Si tratta di una donna volontaria che è già tornata a casa e, secondo quanto riportato dai medici, sta bene.

Presente all’avvio dei test il Presidente della Regione Lazio, Nicola Zingaretti.

“L’Italia entra da protagonista nella guerra dei vaccini – ha spiegato il Direttore Sanitario dello Spallanzani, il Professore Giuseppe Ippolito non per arrivare prima ma per arrivare meglio e mettere il Paese in un sistema di parità. Perché avere un vaccino italiano significa non essere schiavi e servi di altri Paesi che diranno ‘io prima’. Il nostro è un protocollo complesso che garantirà la massima sicurezza”.

Ippolito ha inoltre spiegato che “ci vorranno almeno 24 settimane per completare la fase 1 della sperimentazione sull’uomo. Poi passeremo alla fase 2 per la quale ci stiamo già preparando. Giocare sui tempi e ridurre la sperimentazione non è utile”.

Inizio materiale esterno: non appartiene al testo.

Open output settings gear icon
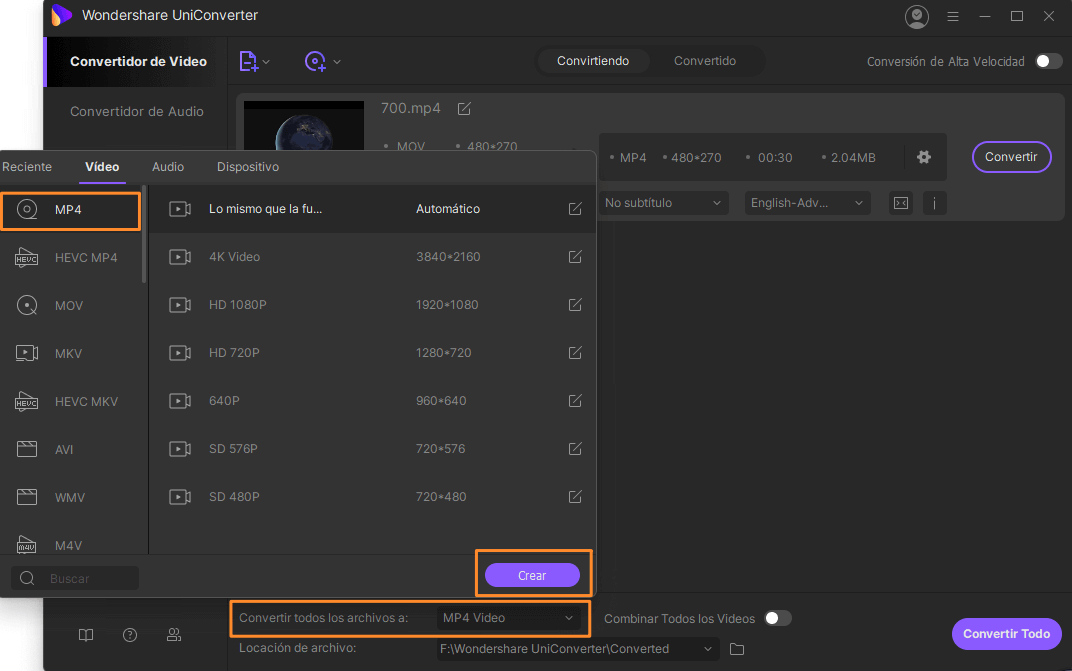The width and height of the screenshot is (1072, 671). coord(923,157)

Sono stati scelti i 90 volontari su oltre 7mila che hanno presentato la candidatura. Il progetto, sviluppato insieme all’azienda bio-tecnologica italiana Reithera, è finanziato dalla Regione Lazio con un investimento da 5 milioni di euro insieme al ministero della Ricerca.

L’obiettivo è quello di riuscire ad avere il vaccino entro i primi mesi del 2021.